TASK ITEM: Every entry below must be copied exactly, with nothing left out.

※ ※ ※

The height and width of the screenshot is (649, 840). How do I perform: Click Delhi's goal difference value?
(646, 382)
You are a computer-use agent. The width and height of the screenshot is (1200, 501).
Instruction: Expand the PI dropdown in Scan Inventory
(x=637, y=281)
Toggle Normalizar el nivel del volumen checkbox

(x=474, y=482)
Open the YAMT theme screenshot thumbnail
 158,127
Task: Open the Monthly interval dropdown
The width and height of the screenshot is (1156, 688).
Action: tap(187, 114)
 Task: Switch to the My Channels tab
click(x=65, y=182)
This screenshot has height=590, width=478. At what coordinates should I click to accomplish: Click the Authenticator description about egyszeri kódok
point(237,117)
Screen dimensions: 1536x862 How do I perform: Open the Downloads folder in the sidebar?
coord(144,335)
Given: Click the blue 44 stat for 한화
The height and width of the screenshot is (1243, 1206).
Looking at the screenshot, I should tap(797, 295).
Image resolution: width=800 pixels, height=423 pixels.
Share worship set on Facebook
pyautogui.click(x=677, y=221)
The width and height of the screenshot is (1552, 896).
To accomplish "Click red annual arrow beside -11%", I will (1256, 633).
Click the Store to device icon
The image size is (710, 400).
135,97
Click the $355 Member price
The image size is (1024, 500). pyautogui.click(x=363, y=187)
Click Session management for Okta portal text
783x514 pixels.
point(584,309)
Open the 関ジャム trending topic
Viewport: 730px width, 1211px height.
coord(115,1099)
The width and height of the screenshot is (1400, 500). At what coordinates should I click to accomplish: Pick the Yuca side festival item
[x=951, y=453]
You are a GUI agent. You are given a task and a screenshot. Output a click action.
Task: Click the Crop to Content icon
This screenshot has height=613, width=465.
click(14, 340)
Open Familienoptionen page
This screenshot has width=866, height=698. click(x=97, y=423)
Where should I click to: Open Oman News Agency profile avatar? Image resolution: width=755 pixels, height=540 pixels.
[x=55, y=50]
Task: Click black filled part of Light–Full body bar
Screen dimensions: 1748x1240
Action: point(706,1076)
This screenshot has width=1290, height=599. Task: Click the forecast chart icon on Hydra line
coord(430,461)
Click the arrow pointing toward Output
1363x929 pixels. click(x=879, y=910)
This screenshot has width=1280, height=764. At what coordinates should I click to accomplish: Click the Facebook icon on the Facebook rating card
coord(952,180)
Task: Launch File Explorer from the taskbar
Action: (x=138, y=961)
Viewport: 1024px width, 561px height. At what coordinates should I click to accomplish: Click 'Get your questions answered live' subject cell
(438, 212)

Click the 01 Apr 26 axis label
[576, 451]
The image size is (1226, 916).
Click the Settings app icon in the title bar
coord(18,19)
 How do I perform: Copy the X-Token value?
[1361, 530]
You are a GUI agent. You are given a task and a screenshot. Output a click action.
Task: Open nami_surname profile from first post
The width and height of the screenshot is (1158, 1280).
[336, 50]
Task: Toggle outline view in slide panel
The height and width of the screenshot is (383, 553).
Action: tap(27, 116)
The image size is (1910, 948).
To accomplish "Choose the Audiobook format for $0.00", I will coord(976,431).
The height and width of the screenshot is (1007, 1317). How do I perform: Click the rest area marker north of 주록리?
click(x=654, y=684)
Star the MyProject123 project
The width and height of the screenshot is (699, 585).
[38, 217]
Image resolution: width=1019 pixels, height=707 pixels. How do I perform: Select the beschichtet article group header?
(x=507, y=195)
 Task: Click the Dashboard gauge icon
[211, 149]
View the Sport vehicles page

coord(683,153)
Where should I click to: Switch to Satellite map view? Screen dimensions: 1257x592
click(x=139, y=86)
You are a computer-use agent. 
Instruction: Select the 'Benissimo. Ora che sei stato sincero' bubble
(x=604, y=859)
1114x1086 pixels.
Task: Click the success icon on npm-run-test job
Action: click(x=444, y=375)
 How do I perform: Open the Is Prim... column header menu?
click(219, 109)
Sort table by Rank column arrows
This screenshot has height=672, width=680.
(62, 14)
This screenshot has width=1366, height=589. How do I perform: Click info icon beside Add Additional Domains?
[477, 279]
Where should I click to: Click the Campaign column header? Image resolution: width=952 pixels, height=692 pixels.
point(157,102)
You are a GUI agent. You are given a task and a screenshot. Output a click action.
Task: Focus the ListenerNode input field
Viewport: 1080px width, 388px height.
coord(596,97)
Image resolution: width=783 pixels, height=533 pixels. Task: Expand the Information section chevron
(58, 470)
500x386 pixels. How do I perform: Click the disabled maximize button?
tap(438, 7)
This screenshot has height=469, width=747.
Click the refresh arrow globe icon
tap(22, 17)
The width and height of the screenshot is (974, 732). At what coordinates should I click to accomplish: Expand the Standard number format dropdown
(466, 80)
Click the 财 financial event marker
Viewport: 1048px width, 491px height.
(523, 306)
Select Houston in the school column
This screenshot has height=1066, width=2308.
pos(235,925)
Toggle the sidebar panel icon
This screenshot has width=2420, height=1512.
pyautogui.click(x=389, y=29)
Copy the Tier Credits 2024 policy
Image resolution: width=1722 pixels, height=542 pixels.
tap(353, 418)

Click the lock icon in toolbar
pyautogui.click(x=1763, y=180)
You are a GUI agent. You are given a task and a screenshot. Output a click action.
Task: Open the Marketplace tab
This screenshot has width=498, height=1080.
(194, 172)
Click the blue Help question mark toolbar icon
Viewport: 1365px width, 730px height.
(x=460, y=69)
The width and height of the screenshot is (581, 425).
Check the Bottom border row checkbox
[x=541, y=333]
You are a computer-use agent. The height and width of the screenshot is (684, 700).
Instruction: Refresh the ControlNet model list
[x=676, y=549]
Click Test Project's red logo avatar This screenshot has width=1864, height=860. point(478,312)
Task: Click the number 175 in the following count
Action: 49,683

※ ※ ※

ANSWER BOX:
The height and width of the screenshot is (649, 840). How do I perform: Click Delhi's goal difference value?
(646, 382)
You are a computer-use agent. The width and height of the screenshot is (1200, 501).
Instruction: Expand the PI dropdown in Scan Inventory
(x=637, y=281)
Toggle Normalizar el nivel del volumen checkbox

(x=474, y=482)
Open the YAMT theme screenshot thumbnail
 158,127
Task: Open the Monthly interval dropdown
The width and height of the screenshot is (1156, 688).
Action: tap(187, 114)
 Task: Switch to the My Channels tab
click(x=65, y=182)
This screenshot has height=590, width=478. At what coordinates should I click to accomplish: Click the Authenticator description about egyszeri kódok
point(237,117)
Screen dimensions: 1536x862 How do I perform: Open the Downloads folder in the sidebar?
coord(144,335)
Given: Click the blue 44 stat for 한화
The height and width of the screenshot is (1243, 1206).
Looking at the screenshot, I should tap(797, 295).
Image resolution: width=800 pixels, height=423 pixels.
Share worship set on Facebook
pyautogui.click(x=677, y=221)
The width and height of the screenshot is (1552, 896).
To accomplish "Click red annual arrow beside -11%", I will (1256, 633).
Click the Store to device icon
The image size is (710, 400).
135,97
Click the $355 Member price
The image size is (1024, 500). pyautogui.click(x=363, y=187)
Click Session management for Okta portal text
783x514 pixels.
point(584,309)
Open the 関ジャム trending topic
Viewport: 730px width, 1211px height.
coord(115,1099)
The width and height of the screenshot is (1400, 500). At what coordinates should I click to accomplish: Pick the Yuca side festival item
[x=951, y=453]
You are a GUI agent. You are given a task and a screenshot. Output a click action.
Task: Click the Crop to Content icon
This screenshot has height=613, width=465.
click(14, 340)
Open Familienoptionen page
This screenshot has width=866, height=698. click(x=97, y=423)
Where should I click to: Open Oman News Agency profile avatar? Image resolution: width=755 pixels, height=540 pixels.
[x=55, y=50]
Task: Click black filled part of Light–Full body bar
Screen dimensions: 1748x1240
Action: point(706,1076)
This screenshot has width=1290, height=599. Task: Click the forecast chart icon on Hydra line
coord(430,461)
Click the arrow pointing toward Output
1363x929 pixels. click(x=879, y=910)
This screenshot has width=1280, height=764. At what coordinates should I click to accomplish: Click the Facebook icon on the Facebook rating card
coord(952,180)
Task: Launch File Explorer from the taskbar
Action: (x=138, y=961)
Viewport: 1024px width, 561px height. At what coordinates should I click to accomplish: Click 'Get your questions answered live' subject cell
(438, 212)

Click the 01 Apr 26 axis label
[576, 451]
The image size is (1226, 916).
Click the Settings app icon in the title bar
coord(18,19)
 How do I perform: Copy the X-Token value?
[1361, 530]
You are a GUI agent. You are given a task and a screenshot. Output a click action.
Task: Open nami_surname profile from first post
The width and height of the screenshot is (1158, 1280).
[336, 50]
Task: Toggle outline view in slide panel
The height and width of the screenshot is (383, 553).
Action: tap(27, 116)
The image size is (1910, 948).
To accomplish "Choose the Audiobook format for $0.00", I will coord(976,431).
The height and width of the screenshot is (1007, 1317). How do I perform: Click the rest area marker north of 주록리?
click(x=654, y=684)
Star the MyProject123 project
The width and height of the screenshot is (699, 585).
[38, 217]
Image resolution: width=1019 pixels, height=707 pixels. How do I perform: Select the beschichtet article group header?
(x=507, y=195)
 Task: Click the Dashboard gauge icon
[211, 149]
View the Sport vehicles page

coord(683,153)
Where should I click to: Switch to Satellite map view? Screen dimensions: 1257x592
click(x=139, y=86)
You are a computer-use agent. 
Instruction: Select the 'Benissimo. Ora che sei stato sincero' bubble
(x=604, y=859)
1114x1086 pixels.
Task: Click the success icon on npm-run-test job
Action: click(x=444, y=375)
 How do I perform: Open the Is Prim... column header menu?
click(219, 109)
Sort table by Rank column arrows
This screenshot has height=672, width=680.
(62, 14)
This screenshot has width=1366, height=589. How do I perform: Click info icon beside Add Additional Domains?
[477, 279]
Where should I click to: Click the Campaign column header? Image resolution: width=952 pixels, height=692 pixels.
point(157,102)
You are a GUI agent. You are given a task and a screenshot. Output a click action.
Task: Focus the ListenerNode input field
Viewport: 1080px width, 388px height.
coord(596,97)
Image resolution: width=783 pixels, height=533 pixels. Task: Expand the Information section chevron
(58, 470)
500x386 pixels. How do I perform: Click the disabled maximize button?
tap(438, 7)
This screenshot has height=469, width=747.
Click the refresh arrow globe icon
tap(22, 17)
The width and height of the screenshot is (974, 732). At what coordinates should I click to accomplish: Expand the Standard number format dropdown
(466, 80)
Click the 财 financial event marker
Viewport: 1048px width, 491px height.
(523, 306)
Select Houston in the school column
This screenshot has height=1066, width=2308.
pos(235,925)
Toggle the sidebar panel icon
This screenshot has width=2420, height=1512.
pyautogui.click(x=389, y=29)
Copy the Tier Credits 2024 policy
Image resolution: width=1722 pixels, height=542 pixels.
tap(353, 418)

Click the lock icon in toolbar
pyautogui.click(x=1763, y=180)
You are a GUI agent. You are given a task and a screenshot. Output a click action.
Task: Open the Marketplace tab
This screenshot has width=498, height=1080.
(194, 172)
Click the blue Help question mark toolbar icon
Viewport: 1365px width, 730px height.
(x=460, y=69)
The width and height of the screenshot is (581, 425).
Check the Bottom border row checkbox
[x=541, y=333]
You are a computer-use agent. The height and width of the screenshot is (684, 700).
Instruction: Refresh the ControlNet model list
[x=676, y=549]
Click Test Project's red logo avatar This screenshot has width=1864, height=860. point(478,312)
Task: Click the number 175 in the following count
Action: 49,683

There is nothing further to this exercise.